(51) Balikan Gak Sih?

90 20 1
                                    

Happy Reading!

****

Dimanjakan, diperlakukan seperti ratu adalah hal yang sangat di idam-idamkan oleh semua perempuan. Termasuk Mita. Di depannya kini ada Syabab yang sedang menyuapi Ira makan. Sesekali Ira memang menolak suapan Syabab dan ingin makan sendiri, tetapi laki-laki itu masih dengan pendirianya untuk membantu adik tersayangnya.

Sekarang Mita berada di rumah Ira bersama Mama nya. Saat mendengar kabar dari anaknya bahwa Ira jatuh dari motor dan keadaanya sangat mengenaskan seperti sekarang, Mama Mita menyempatkan diri untuk pulang lebih awal dan menjenguk Ira. Sekarang beliau sedang bersama Triana di dapur.

"Mita mau juga?" tanya Syabab.

"Hah? Eh?" Mita gelagapan karena tiba-tiba Syabab bertanya kepada dirinya yang tengah melamun.

Ira tertawa. "Lo mau juga disuapin sama Mas Syabab?"

"Nggak lah!" jawab Mita. Sebenarnya ... mau sih.

"Kirain mau," sahut Syabab. 

Meskipun di dalam hatinya sangat menginginkan. Tapi Mita tidak mau menjawab seperti itu, walaupun dirinya sudah akrab dan tidak terlalu merasakan canggung lagi kepada Syabab. Mita tidak mau dirinya terlalu dekat dengan kakak Ira. Ya gimana, orang ganteng kok. Tidak baik untuk kesehatan jantungnya.

Hubungan antara Mama Mita dan Triana memang sangat dekat. Bahkan ketika mengambil rapor bersama-sama, mereka selalu menyempatkan diri untuk mengobrol. Membahas sesuatu yang sering kali tidak di pahami oleh Mita dan Ira. Termasuk membahas hubungan orang tua Mita yang jarang sekali akur dan sampai ke titik perpisahan.

Mita merasa, dirinya sangat di sayang di keluarga ini walaupun tidak ada hubungan darah. Hanya sebagai sahabat Ira saja, ia sudah diperlakukan dengan sangat baik. Triana menganggap Mita adalah anaknya sendiri. Tidak pernah membeda-bedakan ketika Mita menginap di rumah ini. Makannya, Mita tidak pernah canggung dengan orang tua Ira. Ya meskipun ia harus menjaga batasan.

****

"Heh, terus lo mau terima kak Naja?"

"Nggak deh kayanya."

"Gila lo! Nggak bakalan nyesel? Orang sabar juga ada batasnya kali, Ra. Nanti kalau dia udah di tolak berkali-kali, nggak bakalan berjuang lagi. Gimana?"

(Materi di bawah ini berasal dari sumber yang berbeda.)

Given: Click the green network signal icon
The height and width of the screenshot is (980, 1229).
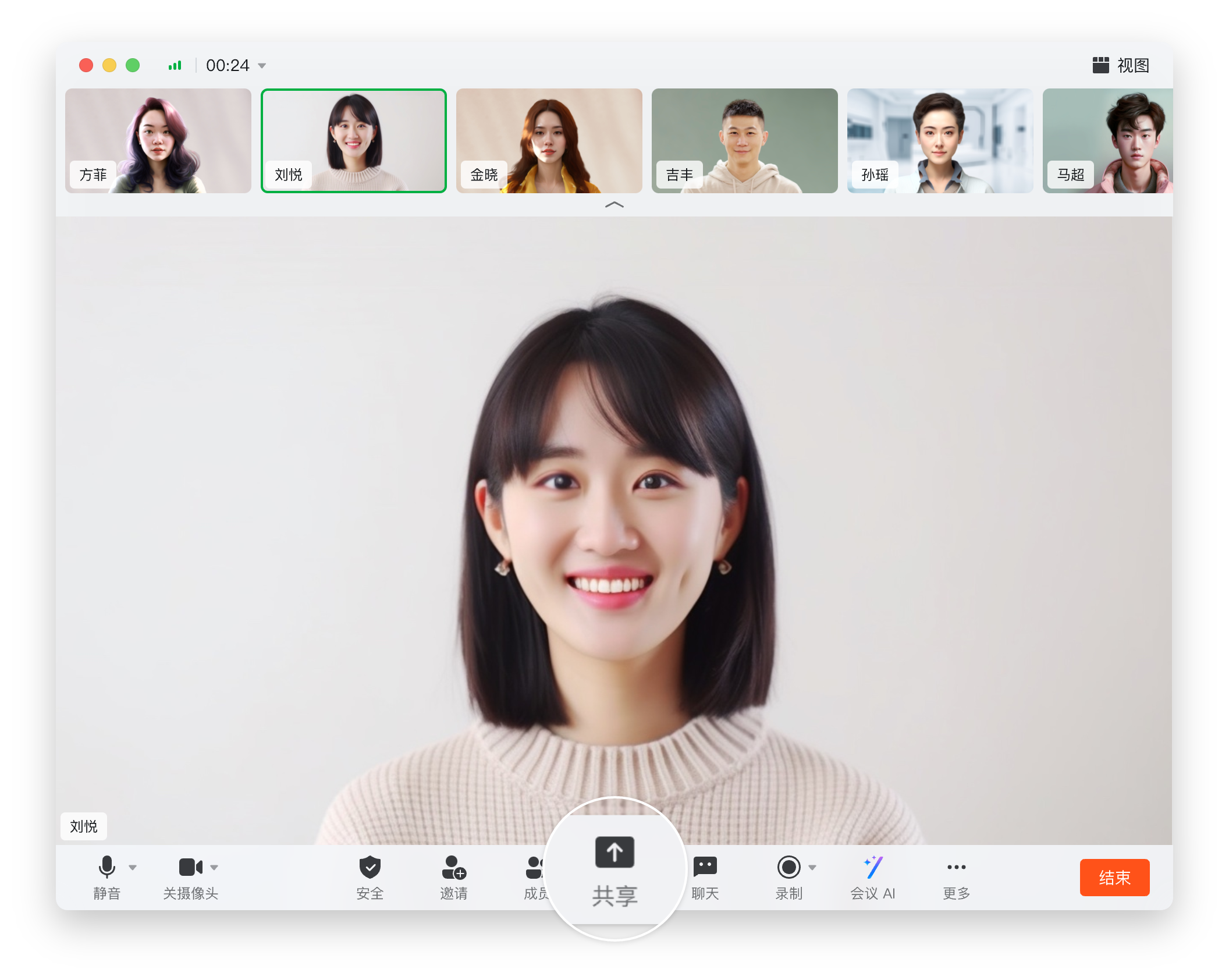Looking at the screenshot, I should [175, 65].
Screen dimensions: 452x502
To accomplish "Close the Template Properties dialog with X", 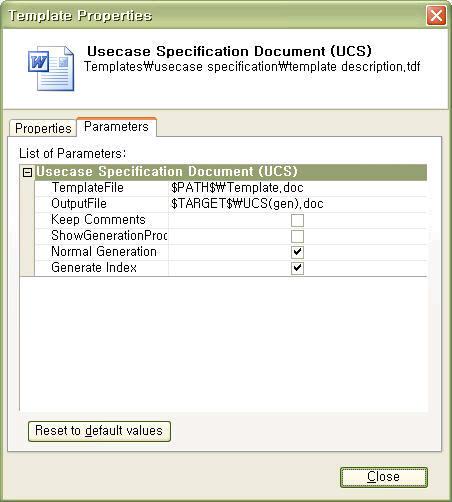I will [x=436, y=16].
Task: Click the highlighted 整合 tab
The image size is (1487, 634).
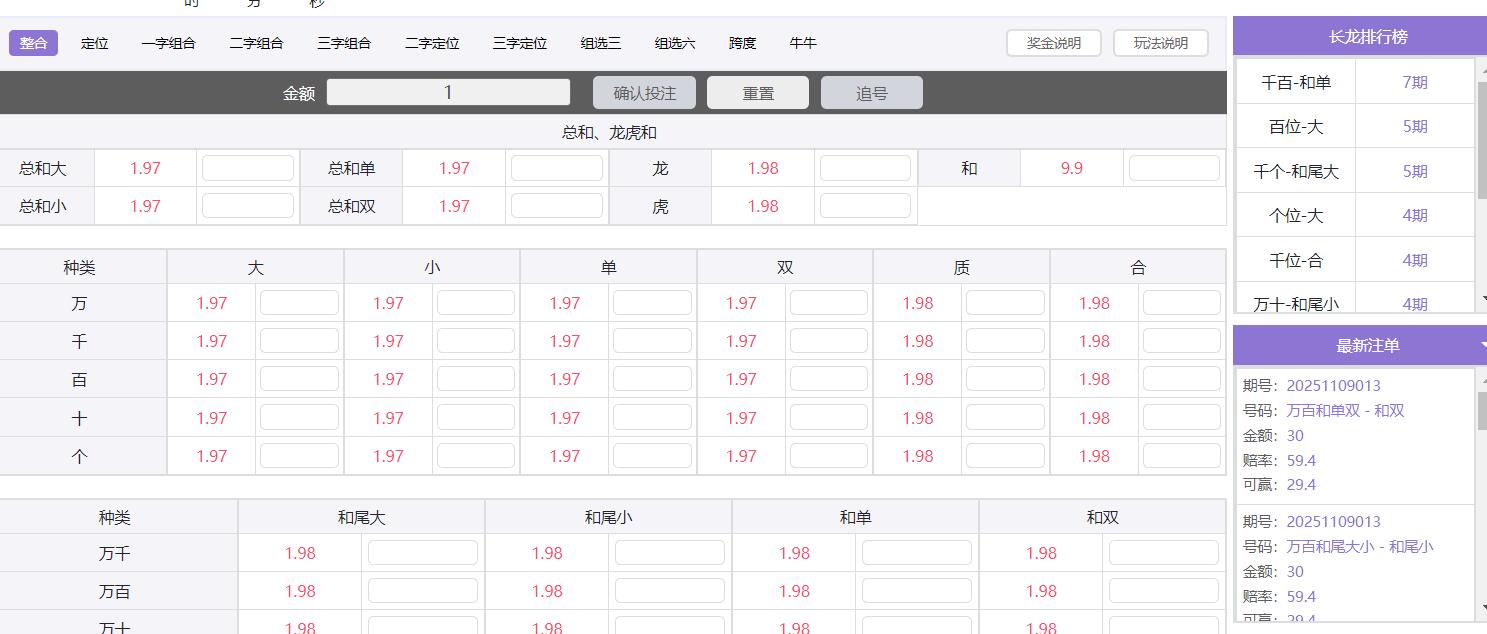Action: 33,43
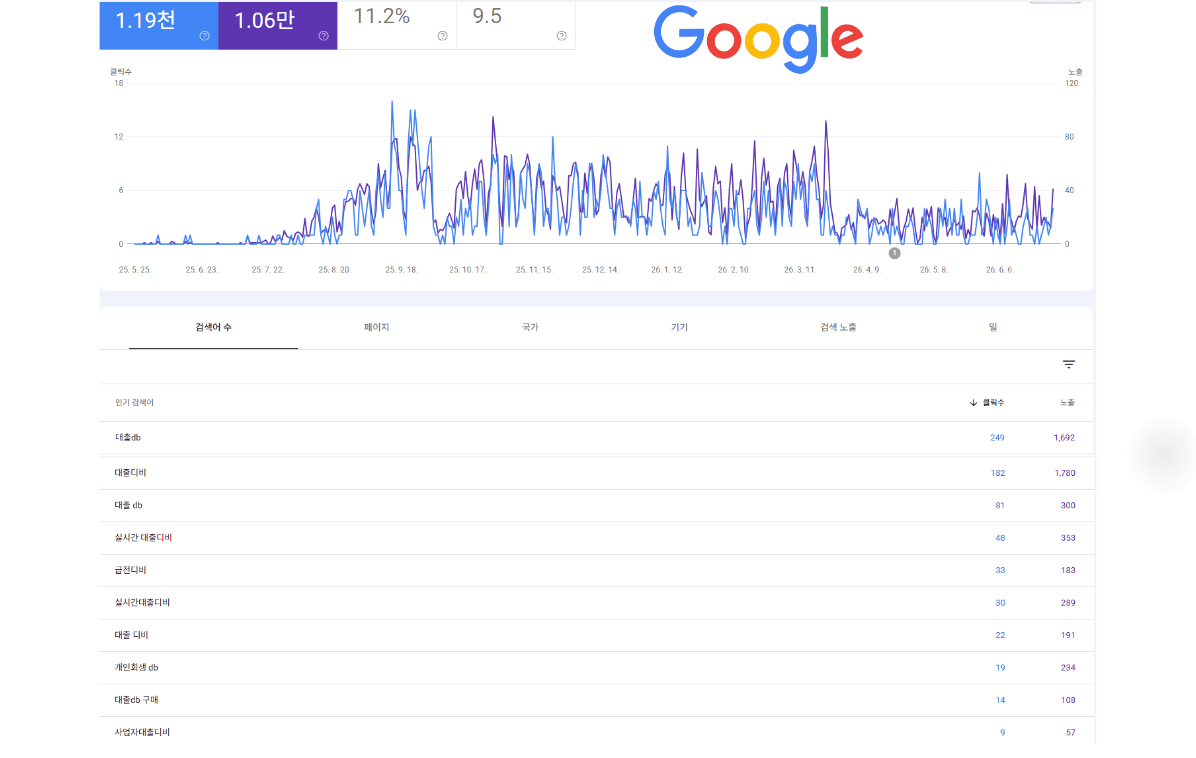Open the table filter icon

pos(1069,365)
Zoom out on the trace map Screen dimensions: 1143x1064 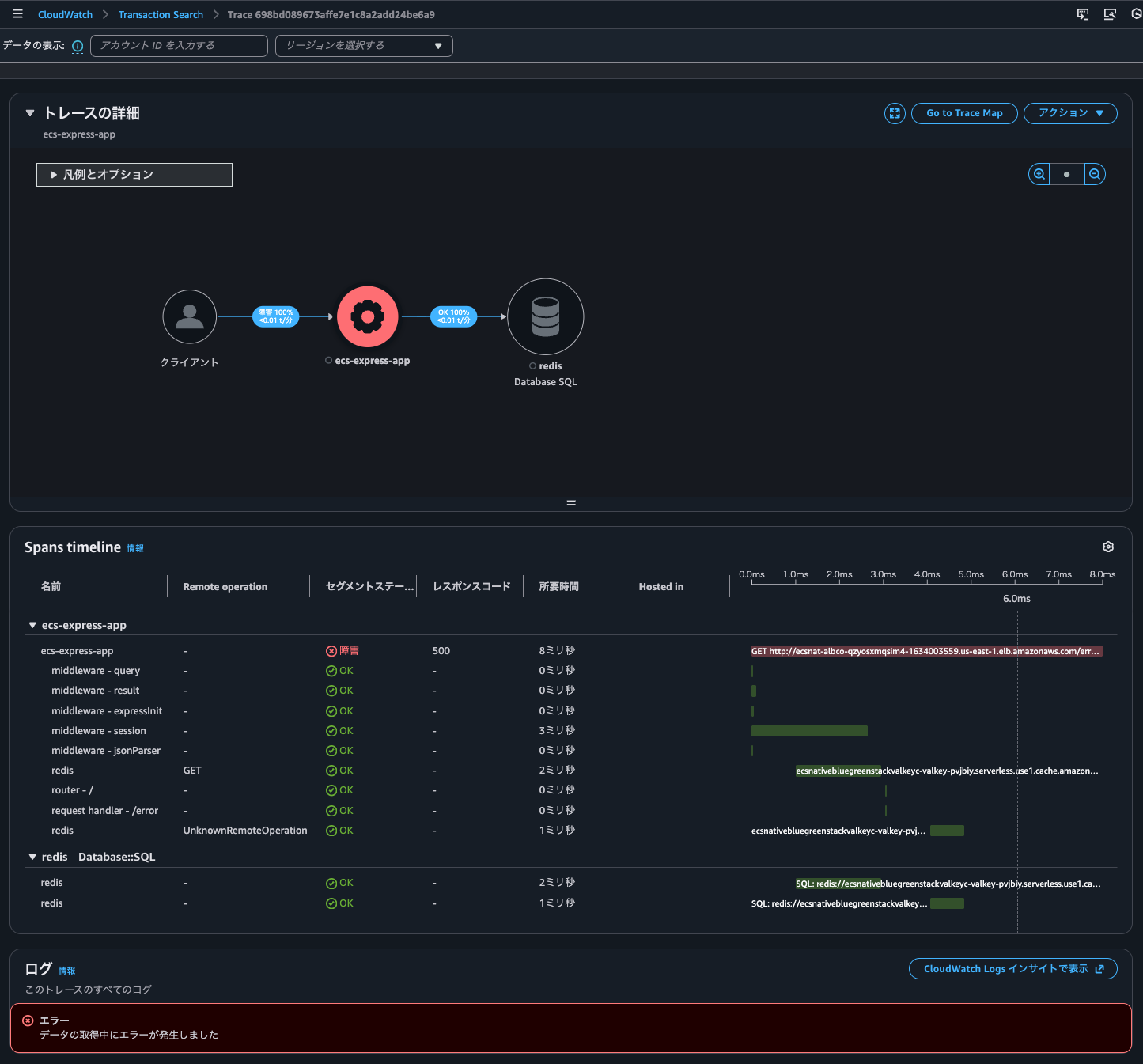pos(1095,174)
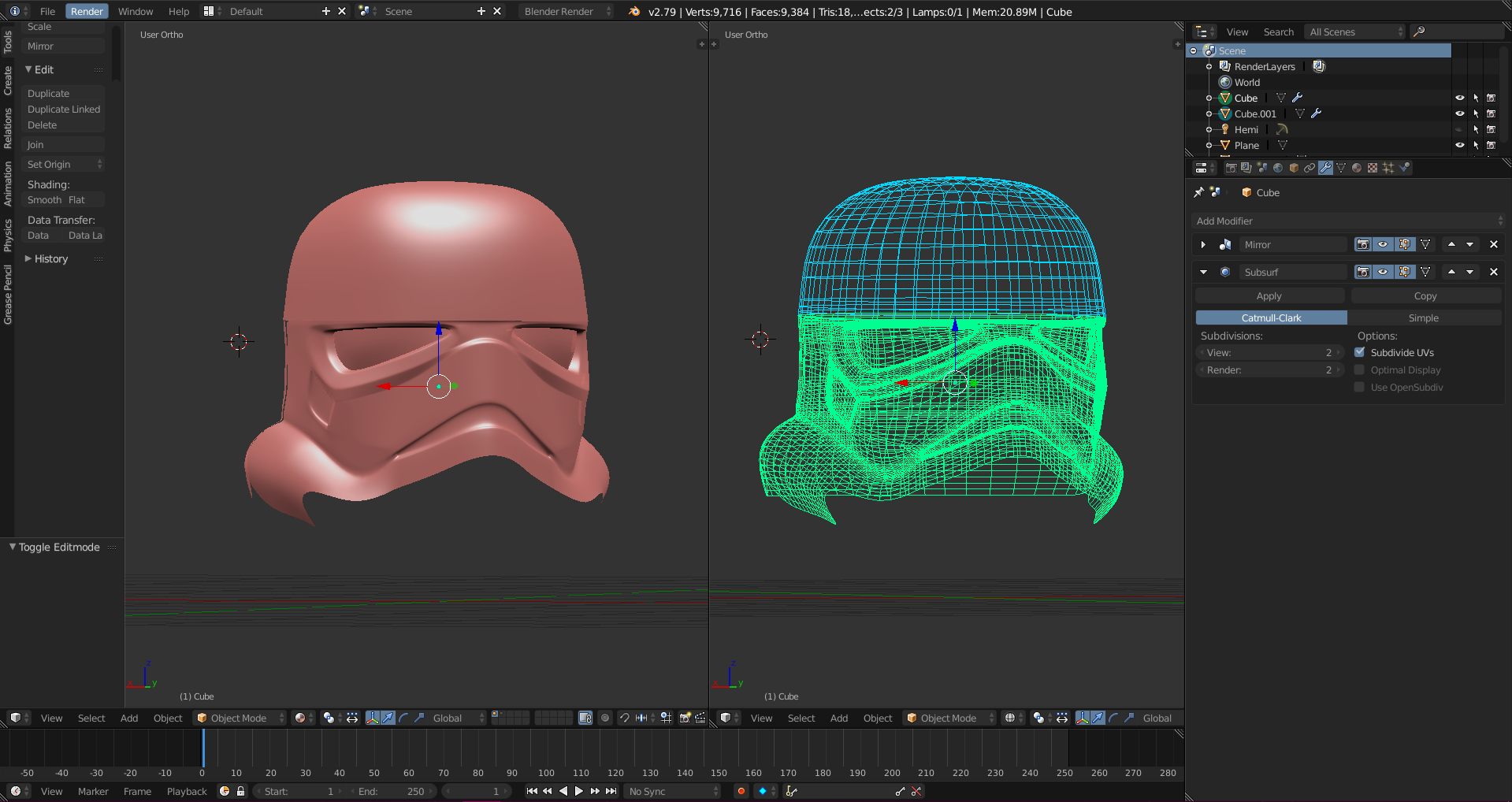Open the Object Mode dropdown in left viewport
The image size is (1512, 802).
click(x=240, y=718)
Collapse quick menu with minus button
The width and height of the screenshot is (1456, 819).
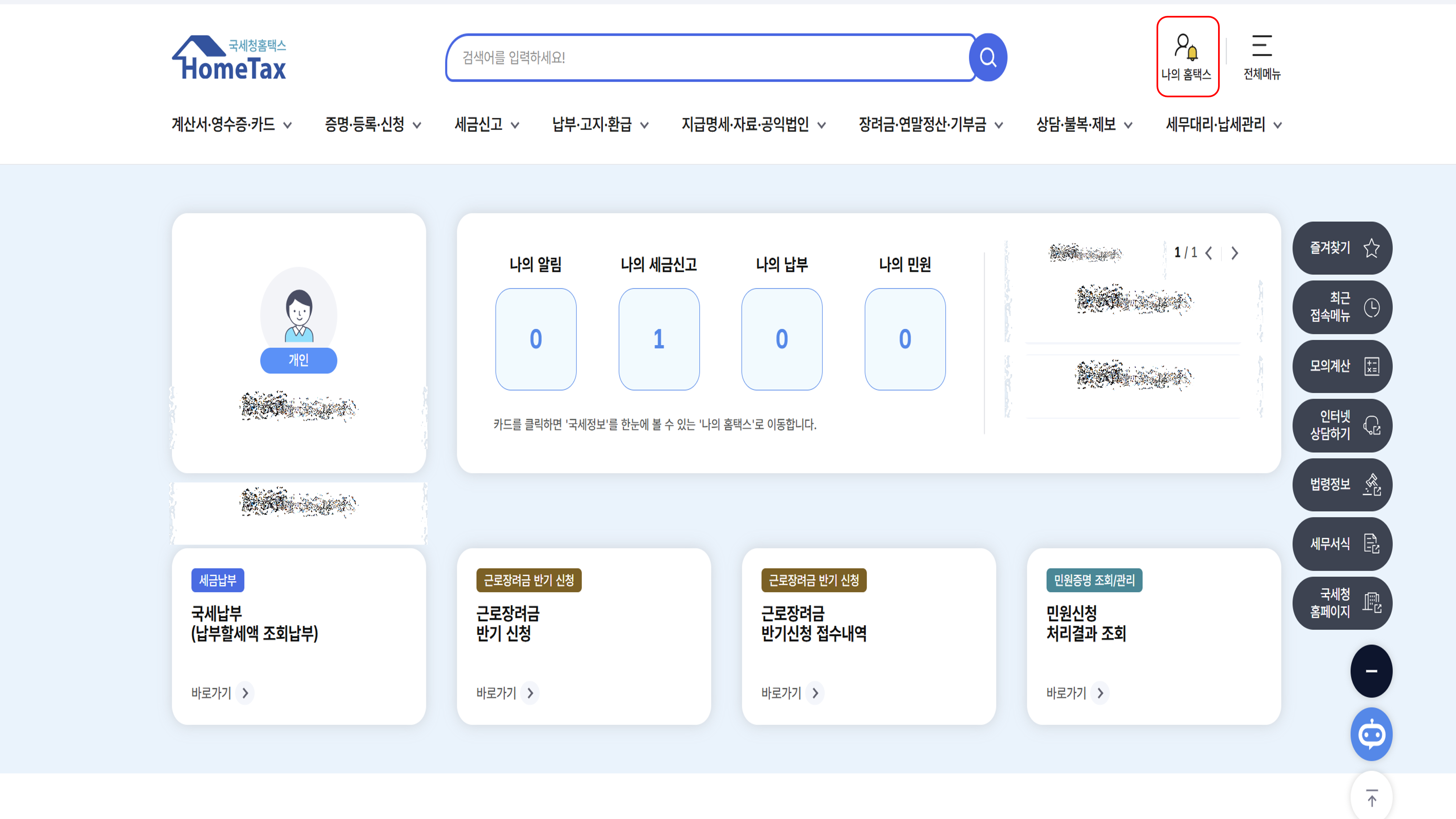(1371, 671)
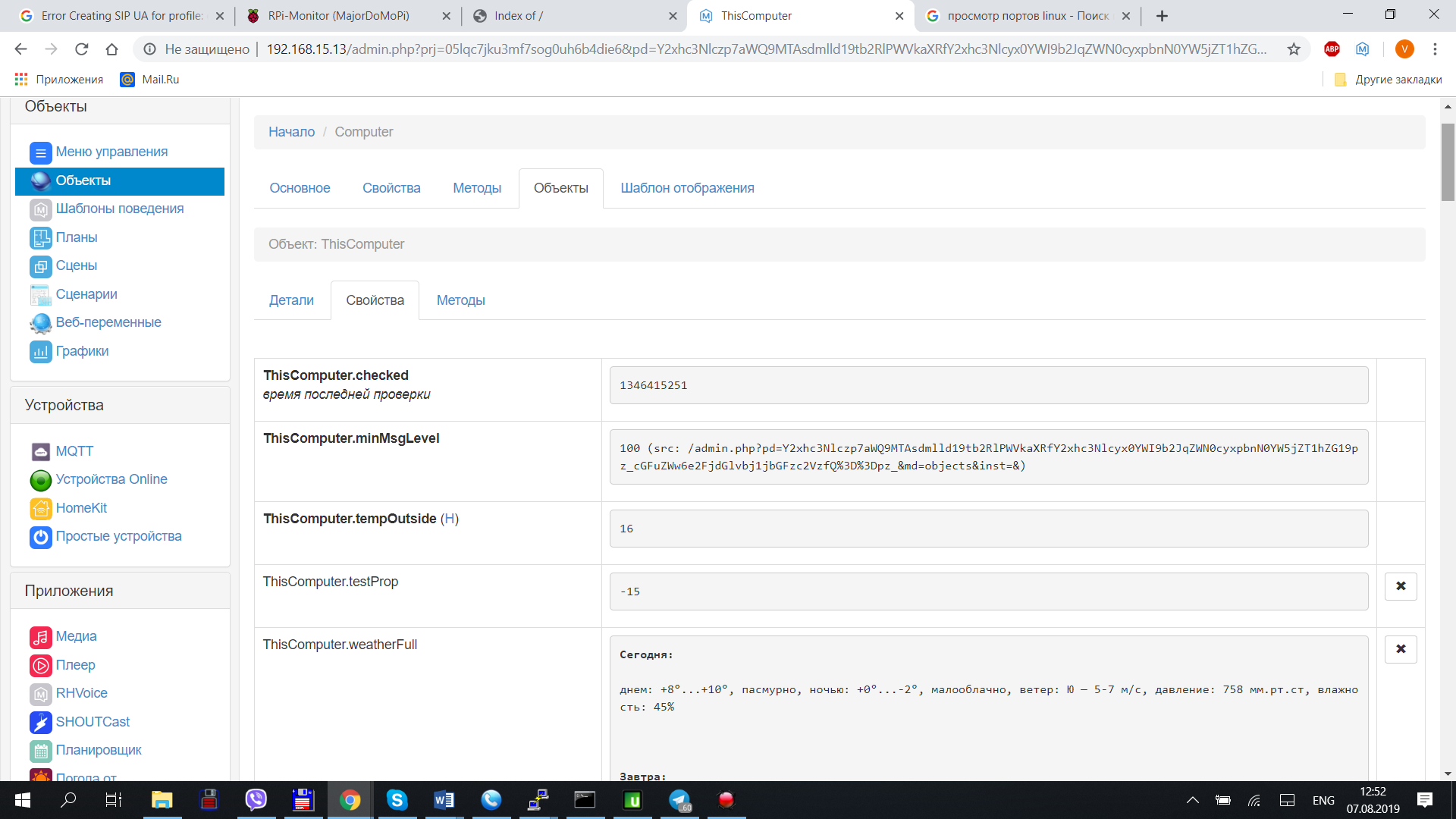Click the ThisComputer.checked input field
This screenshot has height=819, width=1456.
(988, 384)
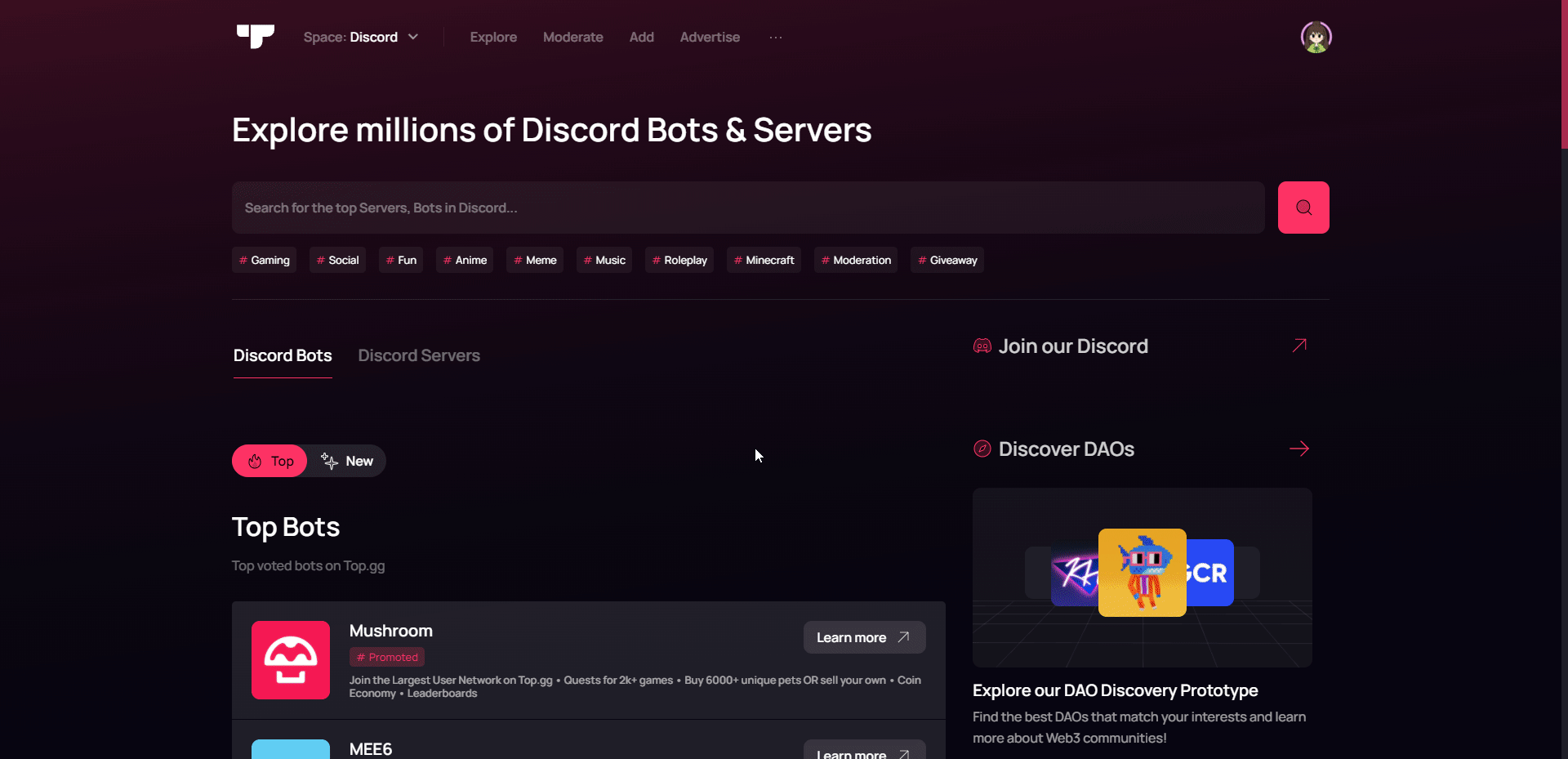Open the Explore menu item

[x=493, y=38]
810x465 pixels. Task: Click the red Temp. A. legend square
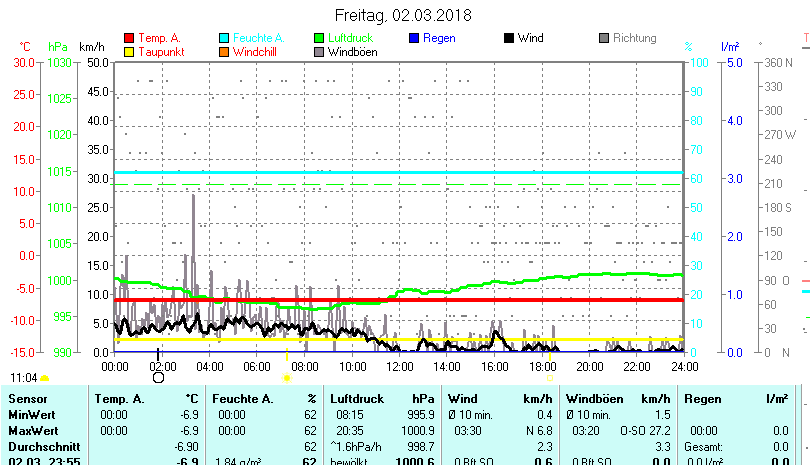(128, 38)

Yang menjalankan hubungan memang Ira. Tetapi Mita sebagai sahabatnya ingin memberikan pendapat. Menyuruh Ira untuk memikirkan kembali perasaan cewek itu dan memantapkan hati supaya tidak menyesal. Ira terdiam seribu bahasa. Membayangkan Naja marah kepadanya dan tidak mau lagi menatap dirinya dengan tatapan tulus, membuat hati Ira merasa sesak.

"Gue egois gak sih?" tanya Ira.

"Jujur, iya."

"Tapi gue–"

"Apa yang lo takutin dari kak Laura? Jelas-jelas dia beda sama kak Naja. Tembok diantara mereka besar banget, cuma ada kemungkinan kecil yang bisa nyatuin mereka. Tapi kalau keduanya punya perasaaan yang sama. Lah ini? Nggak, Ra. Kak Naja sukanya sama lo."

Mita berusaha menjelaskan apa yang tengah di pikirkan cewek itu tidak akan pernah terjadi. Walaupun masih ada kemungkinan kecil. Namun, Mita sangat percaya bahwa Naja tidak menyukai Laura dan pasti tetap mempertahankan kepercayaan kepada Tuhannya. Benar kata Mita, tembok diantara Laura dan Naja sangat lah besar. Jika saja mereka menjalin hubungan, pasti salah satunya harus mengalah. 

"Gue–"

"Lo mau ngomong kalau lo takut diliatin orang-orang? Astaghfirullah, Ra. Mereka kan punya mata. Yang penting kan lo nggak ngusik kehidupan mereka, jadi tenang aja."